> **Exercise**
Type again, exactly, the lines below from the start through the line that includes "Task: Click the hexagon icon in the top bar".

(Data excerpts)

────────────────

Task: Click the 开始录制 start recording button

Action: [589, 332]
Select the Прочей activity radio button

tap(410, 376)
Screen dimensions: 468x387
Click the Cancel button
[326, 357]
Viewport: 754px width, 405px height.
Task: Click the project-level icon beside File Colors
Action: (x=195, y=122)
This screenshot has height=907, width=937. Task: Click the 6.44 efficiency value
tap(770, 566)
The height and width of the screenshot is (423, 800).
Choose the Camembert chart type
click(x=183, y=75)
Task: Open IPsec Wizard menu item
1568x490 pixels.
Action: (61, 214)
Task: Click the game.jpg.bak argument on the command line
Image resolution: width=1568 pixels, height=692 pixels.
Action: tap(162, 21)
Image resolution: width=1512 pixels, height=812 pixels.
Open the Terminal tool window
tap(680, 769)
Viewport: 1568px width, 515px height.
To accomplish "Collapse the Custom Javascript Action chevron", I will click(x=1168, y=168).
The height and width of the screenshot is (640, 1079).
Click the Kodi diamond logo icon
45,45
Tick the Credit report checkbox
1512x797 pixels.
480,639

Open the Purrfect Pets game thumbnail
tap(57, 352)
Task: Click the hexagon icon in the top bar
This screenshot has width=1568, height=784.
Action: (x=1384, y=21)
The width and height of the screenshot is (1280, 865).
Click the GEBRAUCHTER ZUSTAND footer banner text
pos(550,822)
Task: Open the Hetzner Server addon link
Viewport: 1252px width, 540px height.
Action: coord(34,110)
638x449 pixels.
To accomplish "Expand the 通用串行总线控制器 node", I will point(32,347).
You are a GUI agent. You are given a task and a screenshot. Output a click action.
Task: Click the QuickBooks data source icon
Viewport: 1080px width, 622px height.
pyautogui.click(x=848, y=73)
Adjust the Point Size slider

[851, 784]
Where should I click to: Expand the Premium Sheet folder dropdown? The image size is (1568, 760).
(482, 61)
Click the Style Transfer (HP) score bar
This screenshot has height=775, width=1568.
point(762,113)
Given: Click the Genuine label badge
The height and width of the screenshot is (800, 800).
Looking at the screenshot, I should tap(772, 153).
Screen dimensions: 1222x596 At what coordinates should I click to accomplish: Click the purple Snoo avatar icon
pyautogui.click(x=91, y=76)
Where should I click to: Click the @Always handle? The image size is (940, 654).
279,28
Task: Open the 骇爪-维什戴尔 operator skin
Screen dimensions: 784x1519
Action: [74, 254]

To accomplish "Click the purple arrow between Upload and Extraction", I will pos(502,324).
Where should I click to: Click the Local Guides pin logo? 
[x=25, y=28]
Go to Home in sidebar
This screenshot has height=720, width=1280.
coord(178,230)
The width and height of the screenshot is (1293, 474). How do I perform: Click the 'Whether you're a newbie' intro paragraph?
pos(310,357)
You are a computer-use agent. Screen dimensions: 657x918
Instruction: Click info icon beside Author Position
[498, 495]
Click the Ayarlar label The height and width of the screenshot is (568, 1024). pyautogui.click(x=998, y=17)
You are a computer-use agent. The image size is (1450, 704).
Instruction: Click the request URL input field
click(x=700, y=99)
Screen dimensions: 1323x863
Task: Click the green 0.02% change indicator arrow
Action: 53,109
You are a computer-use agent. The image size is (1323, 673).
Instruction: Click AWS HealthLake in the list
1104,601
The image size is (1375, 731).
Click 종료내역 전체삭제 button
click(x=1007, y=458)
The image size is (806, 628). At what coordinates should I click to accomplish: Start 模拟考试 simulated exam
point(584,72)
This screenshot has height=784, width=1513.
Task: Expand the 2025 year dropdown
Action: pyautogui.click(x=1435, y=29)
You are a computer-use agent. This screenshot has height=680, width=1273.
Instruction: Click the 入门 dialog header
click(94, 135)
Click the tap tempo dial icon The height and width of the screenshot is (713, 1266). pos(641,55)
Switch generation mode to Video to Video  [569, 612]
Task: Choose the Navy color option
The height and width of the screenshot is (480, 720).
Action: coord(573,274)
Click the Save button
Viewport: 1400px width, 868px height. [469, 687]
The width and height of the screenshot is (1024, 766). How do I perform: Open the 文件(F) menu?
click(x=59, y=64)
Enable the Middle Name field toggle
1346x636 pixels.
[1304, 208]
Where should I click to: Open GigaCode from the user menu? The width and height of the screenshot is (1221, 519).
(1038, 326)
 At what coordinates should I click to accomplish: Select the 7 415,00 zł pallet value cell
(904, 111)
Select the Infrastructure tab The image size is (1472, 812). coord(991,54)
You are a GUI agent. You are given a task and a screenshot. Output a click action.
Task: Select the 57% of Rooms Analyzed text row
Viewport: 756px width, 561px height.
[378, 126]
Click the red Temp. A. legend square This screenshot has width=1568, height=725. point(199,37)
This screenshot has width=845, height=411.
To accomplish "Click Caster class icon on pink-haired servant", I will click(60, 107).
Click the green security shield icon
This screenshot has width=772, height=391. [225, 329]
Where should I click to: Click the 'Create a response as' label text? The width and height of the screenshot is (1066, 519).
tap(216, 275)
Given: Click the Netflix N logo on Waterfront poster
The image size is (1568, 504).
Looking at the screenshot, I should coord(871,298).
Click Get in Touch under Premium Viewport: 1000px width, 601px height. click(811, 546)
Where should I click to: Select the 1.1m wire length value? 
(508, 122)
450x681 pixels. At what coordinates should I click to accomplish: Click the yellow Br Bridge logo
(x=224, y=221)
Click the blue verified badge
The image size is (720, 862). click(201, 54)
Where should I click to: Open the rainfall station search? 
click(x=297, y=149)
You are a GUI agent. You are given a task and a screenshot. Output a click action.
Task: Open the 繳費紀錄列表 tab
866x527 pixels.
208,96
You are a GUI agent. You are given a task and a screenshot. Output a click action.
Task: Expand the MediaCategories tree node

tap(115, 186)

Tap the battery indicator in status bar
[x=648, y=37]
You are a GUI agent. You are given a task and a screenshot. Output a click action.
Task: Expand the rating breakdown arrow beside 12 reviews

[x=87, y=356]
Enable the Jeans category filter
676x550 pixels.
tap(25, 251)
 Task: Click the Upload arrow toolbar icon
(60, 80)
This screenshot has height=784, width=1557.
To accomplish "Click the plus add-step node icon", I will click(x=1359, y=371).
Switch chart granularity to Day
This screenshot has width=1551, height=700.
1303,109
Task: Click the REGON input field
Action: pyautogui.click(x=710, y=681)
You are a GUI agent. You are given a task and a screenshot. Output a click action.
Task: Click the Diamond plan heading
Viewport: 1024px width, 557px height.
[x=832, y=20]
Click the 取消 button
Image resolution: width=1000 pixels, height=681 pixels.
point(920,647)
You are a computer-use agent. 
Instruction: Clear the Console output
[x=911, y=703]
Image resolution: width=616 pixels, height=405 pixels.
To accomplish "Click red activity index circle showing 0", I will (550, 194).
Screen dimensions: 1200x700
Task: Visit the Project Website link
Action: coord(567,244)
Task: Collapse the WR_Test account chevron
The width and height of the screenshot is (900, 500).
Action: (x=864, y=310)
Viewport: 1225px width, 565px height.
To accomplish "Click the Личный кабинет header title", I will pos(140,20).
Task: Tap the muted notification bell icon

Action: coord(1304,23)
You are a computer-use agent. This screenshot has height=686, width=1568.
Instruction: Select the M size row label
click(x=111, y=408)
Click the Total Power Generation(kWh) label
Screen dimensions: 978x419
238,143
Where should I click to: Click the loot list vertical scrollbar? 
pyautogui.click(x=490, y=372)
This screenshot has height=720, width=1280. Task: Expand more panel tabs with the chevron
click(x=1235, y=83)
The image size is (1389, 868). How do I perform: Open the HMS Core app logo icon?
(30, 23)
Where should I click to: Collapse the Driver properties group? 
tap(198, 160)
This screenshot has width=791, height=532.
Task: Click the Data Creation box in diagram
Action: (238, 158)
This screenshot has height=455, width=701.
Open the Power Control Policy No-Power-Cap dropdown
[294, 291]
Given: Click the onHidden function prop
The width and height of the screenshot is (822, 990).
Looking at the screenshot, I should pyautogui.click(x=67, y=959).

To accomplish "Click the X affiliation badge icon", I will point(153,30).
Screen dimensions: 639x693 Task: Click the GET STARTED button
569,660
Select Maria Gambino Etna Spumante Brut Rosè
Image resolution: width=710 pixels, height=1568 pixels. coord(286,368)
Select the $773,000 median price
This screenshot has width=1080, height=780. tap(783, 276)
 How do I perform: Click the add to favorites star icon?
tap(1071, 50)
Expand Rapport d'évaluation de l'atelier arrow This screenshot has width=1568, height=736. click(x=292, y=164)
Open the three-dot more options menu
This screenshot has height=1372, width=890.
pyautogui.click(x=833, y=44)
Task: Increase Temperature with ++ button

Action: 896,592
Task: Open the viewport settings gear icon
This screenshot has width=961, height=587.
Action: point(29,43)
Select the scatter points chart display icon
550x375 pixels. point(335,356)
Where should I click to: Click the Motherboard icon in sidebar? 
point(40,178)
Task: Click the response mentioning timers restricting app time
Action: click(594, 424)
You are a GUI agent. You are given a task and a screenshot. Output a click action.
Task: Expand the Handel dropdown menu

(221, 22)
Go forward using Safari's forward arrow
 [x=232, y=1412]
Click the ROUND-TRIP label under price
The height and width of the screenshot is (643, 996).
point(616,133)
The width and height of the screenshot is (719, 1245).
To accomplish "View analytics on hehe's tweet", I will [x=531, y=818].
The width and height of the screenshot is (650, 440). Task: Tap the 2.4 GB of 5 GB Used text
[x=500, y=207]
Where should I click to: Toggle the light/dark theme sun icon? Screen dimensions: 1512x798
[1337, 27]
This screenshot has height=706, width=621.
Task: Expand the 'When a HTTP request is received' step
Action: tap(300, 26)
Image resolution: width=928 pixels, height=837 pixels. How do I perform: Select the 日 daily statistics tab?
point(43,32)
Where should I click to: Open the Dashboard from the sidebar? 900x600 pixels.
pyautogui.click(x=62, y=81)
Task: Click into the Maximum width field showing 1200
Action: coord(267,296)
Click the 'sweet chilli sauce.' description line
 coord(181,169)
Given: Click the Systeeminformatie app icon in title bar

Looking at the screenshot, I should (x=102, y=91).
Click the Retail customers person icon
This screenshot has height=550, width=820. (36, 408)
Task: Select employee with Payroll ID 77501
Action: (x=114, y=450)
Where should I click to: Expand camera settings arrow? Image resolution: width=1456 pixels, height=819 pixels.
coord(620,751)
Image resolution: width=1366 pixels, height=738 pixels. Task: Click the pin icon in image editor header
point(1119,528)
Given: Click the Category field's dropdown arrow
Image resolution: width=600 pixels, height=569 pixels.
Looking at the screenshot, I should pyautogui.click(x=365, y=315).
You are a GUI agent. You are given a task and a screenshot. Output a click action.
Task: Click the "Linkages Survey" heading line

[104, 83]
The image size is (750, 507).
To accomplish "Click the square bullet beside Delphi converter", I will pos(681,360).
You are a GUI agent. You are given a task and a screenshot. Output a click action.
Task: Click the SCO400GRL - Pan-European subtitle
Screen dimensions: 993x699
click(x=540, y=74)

────────────────

> **Output of the exercise**
Task: Click the 开始录制 start recording button

Action: [589, 332]
Select the Прочей activity radio button

tap(410, 376)
Screen dimensions: 468x387
Click the Cancel button
[326, 357]
Viewport: 754px width, 405px height.
Task: Click the project-level icon beside File Colors
Action: (x=195, y=122)
This screenshot has height=907, width=937. Task: Click the 6.44 efficiency value
tap(770, 566)
The height and width of the screenshot is (423, 800).
Choose the Camembert chart type
click(x=183, y=75)
Task: Open IPsec Wizard menu item
1568x490 pixels.
Action: (61, 214)
Task: Click the game.jpg.bak argument on the command line
Image resolution: width=1568 pixels, height=692 pixels.
Action: tap(162, 21)
Image resolution: width=1512 pixels, height=812 pixels.
Open the Terminal tool window
tap(680, 769)
Viewport: 1568px width, 515px height.
To accomplish "Collapse the Custom Javascript Action chevron", I will click(x=1168, y=168).
The height and width of the screenshot is (640, 1079).
Click the Kodi diamond logo icon
45,45
Tick the Credit report checkbox
1512x797 pixels.
480,639

Open the Purrfect Pets game thumbnail
tap(57, 352)
Task: Click the hexagon icon in the top bar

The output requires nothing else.